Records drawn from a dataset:
=======
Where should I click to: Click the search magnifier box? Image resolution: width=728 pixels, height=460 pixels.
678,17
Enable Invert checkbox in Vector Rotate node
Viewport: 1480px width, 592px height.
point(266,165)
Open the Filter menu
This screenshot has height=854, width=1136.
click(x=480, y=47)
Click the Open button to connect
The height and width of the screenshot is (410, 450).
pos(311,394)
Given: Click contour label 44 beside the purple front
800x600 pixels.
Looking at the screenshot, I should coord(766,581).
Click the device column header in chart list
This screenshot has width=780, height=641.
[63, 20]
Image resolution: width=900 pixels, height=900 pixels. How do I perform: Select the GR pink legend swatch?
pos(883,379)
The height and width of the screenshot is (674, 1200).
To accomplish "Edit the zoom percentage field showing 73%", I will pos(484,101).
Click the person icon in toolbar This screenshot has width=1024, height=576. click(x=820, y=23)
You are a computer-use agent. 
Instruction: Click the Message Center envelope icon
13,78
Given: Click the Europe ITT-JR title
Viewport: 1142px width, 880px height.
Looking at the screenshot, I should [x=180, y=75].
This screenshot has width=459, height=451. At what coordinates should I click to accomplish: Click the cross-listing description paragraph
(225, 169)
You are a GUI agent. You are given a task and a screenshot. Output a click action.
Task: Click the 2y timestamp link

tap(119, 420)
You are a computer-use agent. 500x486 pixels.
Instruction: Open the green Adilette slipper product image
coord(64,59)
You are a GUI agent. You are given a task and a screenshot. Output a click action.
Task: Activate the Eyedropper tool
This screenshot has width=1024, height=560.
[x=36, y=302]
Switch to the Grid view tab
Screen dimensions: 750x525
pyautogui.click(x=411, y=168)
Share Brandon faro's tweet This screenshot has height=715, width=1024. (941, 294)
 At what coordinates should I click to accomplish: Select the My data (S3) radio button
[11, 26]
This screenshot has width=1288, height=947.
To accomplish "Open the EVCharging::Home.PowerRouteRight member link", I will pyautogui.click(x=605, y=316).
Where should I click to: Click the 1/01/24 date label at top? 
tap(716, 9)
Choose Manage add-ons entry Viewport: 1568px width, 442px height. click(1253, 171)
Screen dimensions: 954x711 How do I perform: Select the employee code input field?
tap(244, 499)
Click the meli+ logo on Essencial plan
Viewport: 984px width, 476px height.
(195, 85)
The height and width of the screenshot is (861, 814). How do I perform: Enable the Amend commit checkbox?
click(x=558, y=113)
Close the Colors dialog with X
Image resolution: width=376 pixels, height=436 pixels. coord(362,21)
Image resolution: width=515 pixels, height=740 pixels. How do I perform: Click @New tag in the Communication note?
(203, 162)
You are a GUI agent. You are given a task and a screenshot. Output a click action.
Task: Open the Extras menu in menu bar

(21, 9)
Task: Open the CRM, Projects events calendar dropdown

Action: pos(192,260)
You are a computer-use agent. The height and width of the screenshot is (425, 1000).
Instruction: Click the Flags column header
=======
Task description: In the data above, start at the line that has "Viewport: 1480px width, 592px height.", stop after the line that has "Switch to the Grid view tab", and print every line in between exactly as it stands.

Output of the exercise:
Viewport: 1480px width, 592px height.
point(266,165)
Open the Filter menu
This screenshot has height=854, width=1136.
click(x=480, y=47)
Click the Open button to connect
The height and width of the screenshot is (410, 450).
pos(311,394)
Given: Click contour label 44 beside the purple front
800x600 pixels.
Looking at the screenshot, I should coord(766,581).
Click the device column header in chart list
This screenshot has width=780, height=641.
[63, 20]
Image resolution: width=900 pixels, height=900 pixels. How do I perform: Select the GR pink legend swatch?
pos(883,379)
The height and width of the screenshot is (674, 1200).
To accomplish "Edit the zoom percentage field showing 73%", I will pos(484,101).
Click the person icon in toolbar This screenshot has width=1024, height=576. click(x=820, y=23)
You are a computer-use agent. 
Instruction: Click the Message Center envelope icon
13,78
Given: Click the Europe ITT-JR title
Viewport: 1142px width, 880px height.
Looking at the screenshot, I should [x=180, y=75].
This screenshot has width=459, height=451. At what coordinates should I click to accomplish: Click the cross-listing description paragraph
(225, 169)
You are a GUI agent. You are given a task and a screenshot. Output a click action.
Task: Click the 2y timestamp link

tap(119, 420)
You are a computer-use agent. 500x486 pixels.
Instruction: Open the green Adilette slipper product image
coord(64,59)
You are a GUI agent. You are given a task and a screenshot. Output a click action.
Task: Activate the Eyedropper tool
This screenshot has width=1024, height=560.
[x=36, y=302]
Switch to the Grid view tab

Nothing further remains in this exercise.